After 13 months of negotiations and an initial offer that was rejected by teachers last fall, the Oak Park Teachers’ Association (OPTA) and District 97’s board and administrators have ratified the terms of a new collective bargaining agreement that both sides described as ‘transformative.’
“It took us about a year to get here but we think where we ended up is a good place for teachers, students and the community,” said board president Robert Spatz, adding that the new contract “creates a sustainable compensation model” that is respectful of teachers and that would “move our system from great to world-class.”
“There are significant differences in this contractual language than what we’ve ever had previously,” said OPTA co-president Sue Tressell. OPTA leaders acknowledged that the new contract was approved by a narrow margin.
“The majority of votes today prove that our membership is willing to accept something that is new and very different,” she said at a joint press conference announcing the agreement held Jan. 27 at the Oak Park public elementary school’s Madison Street headquarters.
Among the most distinct differences in the newly ratified contract, which will run through the 2017-18 school year, is a drastic change in the way the district’s more than 400 teachers are compensated.
A new compressed salary schedule “featuring four bands and five recognitions that emphasize teacher effectiveness” will replace the traditional system of 25 steps and eight lanes that was a hallmark of the last contract and most contracts in public education.
“These recognitions include earning one or two master’s degrees, a doctorate, and endorsements from the Illinois State Board of Education that are attained through the successful completion of coursework and the passage of tests and are added to a teacher license,” according to a joint statement issued by the OPTA and the district.
The recognitions also include the attainment of National Board Certification, “widely considered the most respected professional certification in education,” the statement notes.

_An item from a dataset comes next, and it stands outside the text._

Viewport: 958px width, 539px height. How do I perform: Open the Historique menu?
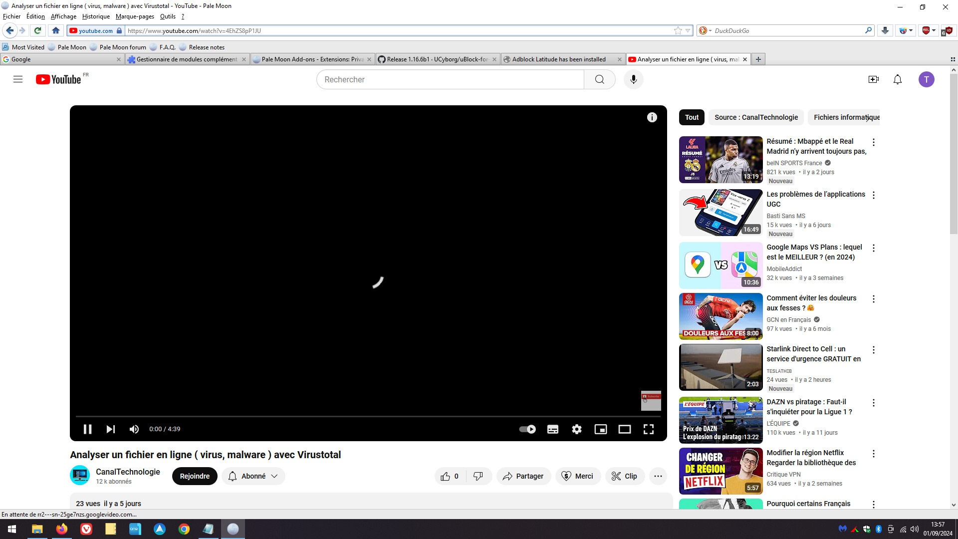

“Board certification is something that has never been included in board contract talks,” said OTPA co-president Jen Nelson. “[It’s] a great value for students and the district in general.”

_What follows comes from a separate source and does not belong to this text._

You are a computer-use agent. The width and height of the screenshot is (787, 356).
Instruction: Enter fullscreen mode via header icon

Teachers who realize National Board Certification can expect an additional $10,000 permanently added onto their base annual salary. They would be required to renew the certification every 10 years. Nelson and Tressell said that there are about four teachers in the district who currently have the certification.
Spatz said that, due to this new compensation system, district officials couldn’t provide a clear-cut average percent increase in salary that all teachers should expect.
“In order to implement this transition, some people got a little more, some people got a little less,” he said.
“Over the next couple of weeks, as our HR department goes through and finalizes actual amounts for the checks, we’ll be able to get an aggregate average total, but the average does not reflect what any individual got. There will be some who get more than the average and some who get less than the average,” said Spatz.
According to the contract, a teacher’s base salary for 2014-15 “shall be determined by increasing his/her 2013-2014 Base Salary by 2.7 [percent] plus any credit for educational recognition attainment established by September 30, 2014.”
The new contract also calls for the creation of a 403(b) plan, which is essentially the equivalent of a 401(k) for nonprofits. The plan includes a “50 percent district match up to a maximum of two percent for all OPTA members,” the joint statement notes.
Both sides touted this new feature as an added measure to protect against the increasingly unstable financial status of the Illinois Teacher Retirement System (TRS).
“This was a truly proactive approach,” said Nelson of the new retirement option, adding that it recognizes the dire fiscal realities of the state’s pension system and bridges “the concerns that are genuinely out there” about the system.
When asked to explain what prompted the OPTA to ratify such a radically different compensation system, Nelson said the union simply provided more education to its members.
“We hosted many general membership meetings, breakout session meetings, individual building meetings and the purpose of all this was to provide facts and help them better understand the discussion,” she said.
When asked how this new contract positions the district for an anticipated referendum in 2017, Spatz said that this contract “is not designed to prevent the need for a referendum.”
“The size of a referendum is going to be driven far more by changes to state funding than by anything driven in this contract,” he said. “But I hope it will show the district’s commitment to long-term financial sustainability.”
“The OPTA leadership went above and beyond,” said board member Peter Traczyk. “This is a transformative contract,” he said, noting that it’s a “different way to handle compensation” and puts Oak Park in a “real leadership position” and changes the way compensation models function in the state.